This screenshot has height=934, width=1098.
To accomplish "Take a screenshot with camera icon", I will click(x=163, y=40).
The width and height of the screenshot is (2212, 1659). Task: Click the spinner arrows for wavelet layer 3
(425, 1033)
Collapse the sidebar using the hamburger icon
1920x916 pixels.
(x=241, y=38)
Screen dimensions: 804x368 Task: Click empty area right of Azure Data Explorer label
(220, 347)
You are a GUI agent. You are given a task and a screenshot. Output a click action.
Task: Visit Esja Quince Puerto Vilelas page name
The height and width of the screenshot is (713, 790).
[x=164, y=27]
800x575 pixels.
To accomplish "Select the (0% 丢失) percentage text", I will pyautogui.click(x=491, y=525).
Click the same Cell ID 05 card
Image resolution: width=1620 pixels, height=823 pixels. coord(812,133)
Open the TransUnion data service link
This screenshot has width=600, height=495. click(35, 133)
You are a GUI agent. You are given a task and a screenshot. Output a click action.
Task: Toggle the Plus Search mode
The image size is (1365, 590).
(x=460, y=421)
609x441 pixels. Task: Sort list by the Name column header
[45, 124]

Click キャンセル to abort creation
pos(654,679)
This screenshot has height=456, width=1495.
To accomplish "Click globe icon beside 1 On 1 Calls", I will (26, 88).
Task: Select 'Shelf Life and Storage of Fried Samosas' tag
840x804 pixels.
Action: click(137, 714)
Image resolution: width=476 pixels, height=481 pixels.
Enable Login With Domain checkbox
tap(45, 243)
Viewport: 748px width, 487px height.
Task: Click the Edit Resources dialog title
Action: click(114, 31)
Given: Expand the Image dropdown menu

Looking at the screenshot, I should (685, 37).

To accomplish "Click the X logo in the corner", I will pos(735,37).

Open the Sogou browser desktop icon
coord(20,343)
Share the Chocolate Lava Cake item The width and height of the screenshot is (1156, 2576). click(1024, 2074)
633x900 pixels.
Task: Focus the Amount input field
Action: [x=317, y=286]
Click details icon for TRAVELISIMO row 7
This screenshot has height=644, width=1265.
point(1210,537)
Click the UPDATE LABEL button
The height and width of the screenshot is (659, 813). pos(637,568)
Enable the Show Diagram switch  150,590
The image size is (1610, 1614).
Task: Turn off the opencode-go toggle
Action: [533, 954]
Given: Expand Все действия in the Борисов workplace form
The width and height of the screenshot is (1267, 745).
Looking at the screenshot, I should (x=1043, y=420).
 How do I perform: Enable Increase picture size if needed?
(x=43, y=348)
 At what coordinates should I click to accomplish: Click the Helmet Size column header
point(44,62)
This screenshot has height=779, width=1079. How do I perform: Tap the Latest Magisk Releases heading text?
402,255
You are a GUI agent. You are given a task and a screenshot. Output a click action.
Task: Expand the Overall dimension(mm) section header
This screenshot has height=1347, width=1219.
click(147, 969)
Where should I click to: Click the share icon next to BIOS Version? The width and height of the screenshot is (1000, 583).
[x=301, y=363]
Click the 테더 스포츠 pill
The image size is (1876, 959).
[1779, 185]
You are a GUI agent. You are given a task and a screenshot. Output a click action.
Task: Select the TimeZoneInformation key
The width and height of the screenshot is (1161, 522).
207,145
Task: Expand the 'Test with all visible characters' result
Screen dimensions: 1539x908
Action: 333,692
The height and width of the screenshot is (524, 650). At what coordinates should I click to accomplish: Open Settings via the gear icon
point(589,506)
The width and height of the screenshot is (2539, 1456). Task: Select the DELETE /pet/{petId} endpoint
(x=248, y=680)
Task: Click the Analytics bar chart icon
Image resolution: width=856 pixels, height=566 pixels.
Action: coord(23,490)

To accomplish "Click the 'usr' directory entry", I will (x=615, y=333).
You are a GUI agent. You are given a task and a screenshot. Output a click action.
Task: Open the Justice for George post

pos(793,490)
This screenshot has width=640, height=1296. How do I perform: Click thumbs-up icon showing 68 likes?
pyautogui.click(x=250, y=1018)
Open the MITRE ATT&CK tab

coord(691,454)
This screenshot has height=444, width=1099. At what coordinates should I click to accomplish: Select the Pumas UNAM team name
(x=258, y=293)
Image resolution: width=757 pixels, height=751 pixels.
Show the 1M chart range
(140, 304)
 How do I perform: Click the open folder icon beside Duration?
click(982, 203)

########

__Directions__. Give back all of the rows above, each one unchanged.

__Result of the task__.
This screenshot has height=934, width=1098.
To accomplish "Take a screenshot with camera icon", I will click(x=163, y=40).
The width and height of the screenshot is (2212, 1659). Task: Click the spinner arrows for wavelet layer 3
(425, 1033)
Collapse the sidebar using the hamburger icon
1920x916 pixels.
(x=241, y=38)
Screen dimensions: 804x368 Task: Click empty area right of Azure Data Explorer label
(220, 347)
You are a GUI agent. You are given a task and a screenshot. Output a click action.
Task: Visit Esja Quince Puerto Vilelas page name
The height and width of the screenshot is (713, 790).
[x=164, y=27]
800x575 pixels.
To accomplish "Select the (0% 丢失) percentage text", I will pyautogui.click(x=491, y=525).
Click the same Cell ID 05 card
Image resolution: width=1620 pixels, height=823 pixels. coord(812,133)
Open the TransUnion data service link
This screenshot has width=600, height=495. click(35, 133)
You are a GUI agent. You are given a task and a screenshot. Output a click action.
Task: Toggle the Plus Search mode
The image size is (1365, 590).
(x=460, y=421)
609x441 pixels. Task: Sort list by the Name column header
[45, 124]

Click キャンセル to abort creation
pos(654,679)
This screenshot has height=456, width=1495.
To accomplish "Click globe icon beside 1 On 1 Calls", I will (26, 88).
Task: Select 'Shelf Life and Storage of Fried Samosas' tag
840x804 pixels.
Action: click(137, 714)
Image resolution: width=476 pixels, height=481 pixels.
Enable Login With Domain checkbox
tap(45, 243)
Viewport: 748px width, 487px height.
Task: Click the Edit Resources dialog title
Action: click(114, 31)
Given: Expand the Image dropdown menu

Looking at the screenshot, I should (685, 37).

To accomplish "Click the X logo in the corner", I will pos(735,37).

Open the Sogou browser desktop icon
coord(20,343)
Share the Chocolate Lava Cake item The width and height of the screenshot is (1156, 2576). click(1024, 2074)
633x900 pixels.
Task: Focus the Amount input field
Action: [x=317, y=286]
Click details icon for TRAVELISIMO row 7
This screenshot has height=644, width=1265.
point(1210,537)
Click the UPDATE LABEL button
The height and width of the screenshot is (659, 813). pos(637,568)
Enable the Show Diagram switch  150,590
The image size is (1610, 1614).
Task: Turn off the opencode-go toggle
Action: [533, 954]
Given: Expand Все действия in the Борисов workplace form
The width and height of the screenshot is (1267, 745).
Looking at the screenshot, I should (x=1043, y=420).
 How do I perform: Enable Increase picture size if needed?
(x=43, y=348)
 At what coordinates should I click to accomplish: Click the Helmet Size column header
point(44,62)
This screenshot has height=779, width=1079. How do I perform: Tap the Latest Magisk Releases heading text?
402,255
You are a GUI agent. You are given a task and a screenshot. Output a click action.
Task: Expand the Overall dimension(mm) section header
This screenshot has height=1347, width=1219.
click(147, 969)
Where should I click to: Click the share icon next to BIOS Version? The width and height of the screenshot is (1000, 583).
[x=301, y=363]
Click the 테더 스포츠 pill
The image size is (1876, 959).
[1779, 185]
You are a GUI agent. You are given a task and a screenshot. Output a click action.
Task: Select the TimeZoneInformation key
The width and height of the screenshot is (1161, 522).
207,145
Task: Expand the 'Test with all visible characters' result
Screen dimensions: 1539x908
Action: 333,692
The height and width of the screenshot is (524, 650). At what coordinates should I click to accomplish: Open Settings via the gear icon
point(589,506)
The width and height of the screenshot is (2539, 1456). Task: Select the DELETE /pet/{petId} endpoint
(x=248, y=680)
Task: Click the Analytics bar chart icon
Image resolution: width=856 pixels, height=566 pixels.
Action: coord(23,490)

To accomplish "Click the 'usr' directory entry", I will (x=615, y=333).
You are a GUI agent. You are given a task and a screenshot. Output a click action.
Task: Open the Justice for George post

pos(793,490)
This screenshot has width=640, height=1296. How do I perform: Click thumbs-up icon showing 68 likes?
pyautogui.click(x=250, y=1018)
Open the MITRE ATT&CK tab

coord(691,454)
This screenshot has height=444, width=1099. At what coordinates should I click to accomplish: Select the Pumas UNAM team name
(x=258, y=293)
Image resolution: width=757 pixels, height=751 pixels.
Show the 1M chart range
(140, 304)
 How do I perform: Click the open folder icon beside Duration?
click(982, 203)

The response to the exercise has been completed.